El avión presidencial
En una reciente serie de televisión escuché al Primer Ministro de Inglaterra (1970-1974) Edward...
En una reciente serie de televisión escuché al Primer Ministro de Inglaterra (1970-1974) Edward Heath enfrascarse en una acalorada discusión, en el palacete del No. 10 de la calle Downing (residencia ancestral de los Primeros Ministros), con el líder del sindicato de mineros, cuya lucha en contra del gobierno y en reclamos de mejoras salariales llevó a Gran Bretaña a su peor crisis energética desde la Segunda Guerra Mundial. El minero espetó al aplomado premier su ignorancia de la miseria mientras se paseaba por esos grandes salones. Heath, pausado y tranquilo le replicó al sindicalista que su origen era incluso más humilde que el suyo propio y que su infancia estuvo plagada de miseria y carencias. Que esos grandes salones no eran suyos, eran del pueblo y su magnificencia se debía a la veneración religiosa que la nación británica daba a su democracia y a sus instituciones.

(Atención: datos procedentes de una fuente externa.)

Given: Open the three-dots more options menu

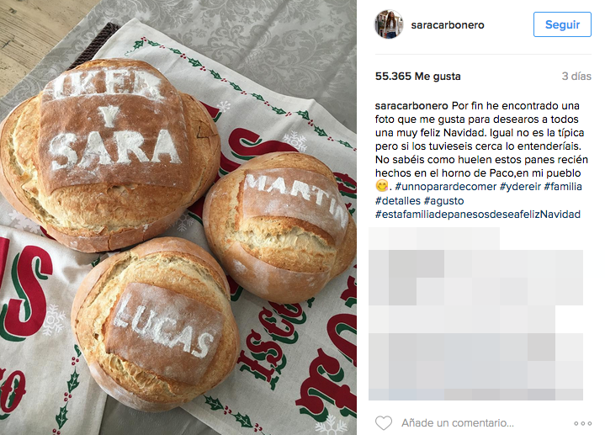Looking at the screenshot, I should click(x=582, y=423).
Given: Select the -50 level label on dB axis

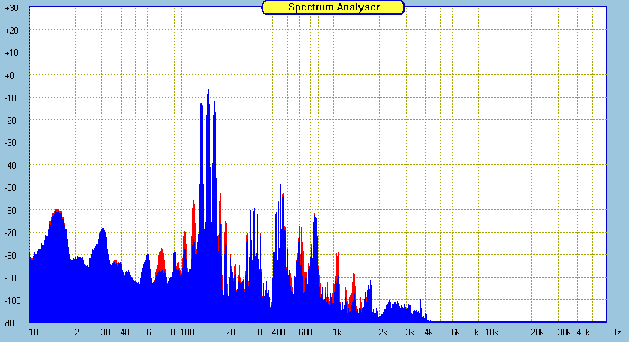Looking at the screenshot, I should tap(11, 188).
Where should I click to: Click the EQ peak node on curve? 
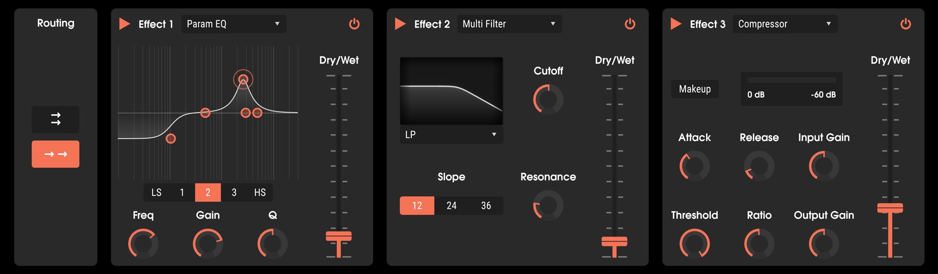243,79
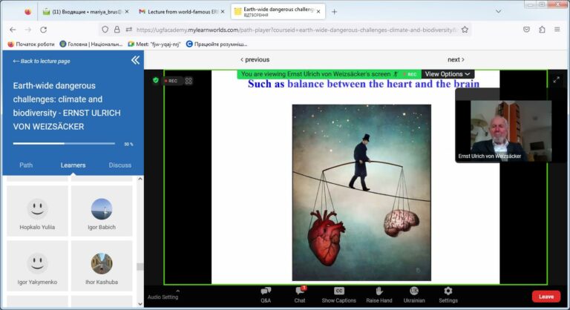The width and height of the screenshot is (570, 310).
Task: Expand Audio Setting caret arrow
Action: [x=178, y=291]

En resumen, El Número 10 de Downing, El Capitolio de Washington, El Reichstag de Berlín y nuestro bello y majestuoso Palacio Nacional se mantienen y se preservan con amor por tratarse de representaciones tangibles de nuestro respeto por las instituciones y nuestros sistemas de gobierno. Del mismo modo, la imagen del presidente no es de tinte monárquico ni dictatorial pero el protocolo y la parafernalia que rodea la investidura del ejecutivo nacional debe respetarse y preservarse. Por ese motivo, la sede presidencial es en Palacio Nacional, las recepciones presidenciales y protocolares se hacen en el patio de ceremonias e igualmente, el Presidente no debe viajar en comercial.
La decisión de literalmente desechar un avión presidencial no se debe en lo más mínimo a ningún análisis económico, el avión fue adquirido con inmejorables condiciones comerciales y se trata de la aeronave comercial más económica de operar por kilogramo transportado de la historia.
Sin dejar de mencionar el hecho que, por tratarse de un Boeing-787 Dreamliner, su fuselaje y la gran mayoría de las superficies de control están hechas en fibra de carbono; lo que lo convierte en virtualmente incorruptible y no estará sujeto a la degradación del tiempo que azota al duraluminio del que suelen estar fabricadas las aeronaves.
El avión no lo tiene ni Trump, porque él tiene dos y del doble del tamaño, y hablando con propiedad, no es de Trump, ni éste era de Peña, todos son del pueblo, igual que el Palacio Nacional con sus 500 habitaciones y alfombras y corredores interminables y no por eso lo vendemos o lo despreciamos.
El show mediático de la “defenestración” de una maravillosa aeronave que serviría por decenios al ejecutivo federal ha sido por no llamarlo de otra manera: lamentable. La imagen internacional del Presidente debe ser impoluta o en el mejor de los casos digna. El trabajo que debe realizar el ejecutivo en materia internacional puede representar decenas de miles de millones de dólares en inversiones y exportaciones; su traslado no puede estar sujeto a un capricho o a una variable no controlada.
Sobran las palabras, en 2019, el primer año de la presidencia de López Obrador no hubo ni un solo viaje oficial o de trabajo al exterior. Los palurdos verán esto como una muestra de “ahorro”, mas no lo es; la abulia presidencial de cualquier contacto con el exterior denota problemas serios de origen que no han hecho más que desdibujar la ya afectada imagen de México en el exterior y su ausencia y silencio de los foros internacionales nos ha privado ya seguramente de magníficas oportunidades de inversiones y atracción de capitales extranjeros.
Y así, el atribulado avión, de nuevo regresa a territorio nacional luego de una despedida ridícula donde su grácil figura, con las alas curvadas por la soberbia tecnología de la fibra de carbón, se alejaba nostálgicamente mientras se cacareaba eso como una despedida a los tiempos de los desperdicios, de las malas decisiones y de la burla a las tradiciones y las instituciones.
Sólo para regresar discretamente, justo un año después, como un recordatorio, otra vez, que esos tiempos no han hecho más que redibujarse en una mescolanza de consignas y falta de madurez gubernamental. Ojalá no se venda y no le quede más remedio que usarlo (esta vez con mesura, el anterior iba hasta por las tortas en un avión de 250 toneladas) y vaya a traernos inversiones cuyos impuestos subsecuentes nos dé para pagar el avión (y el Insabi) y de paso nos haga quedar bien en la arena internacional. Use el avión, señor presidente, está rechulo y vuela genial, vaya y haga su trabajo como Dios manda, para eso es, no nos molesta. De corazón.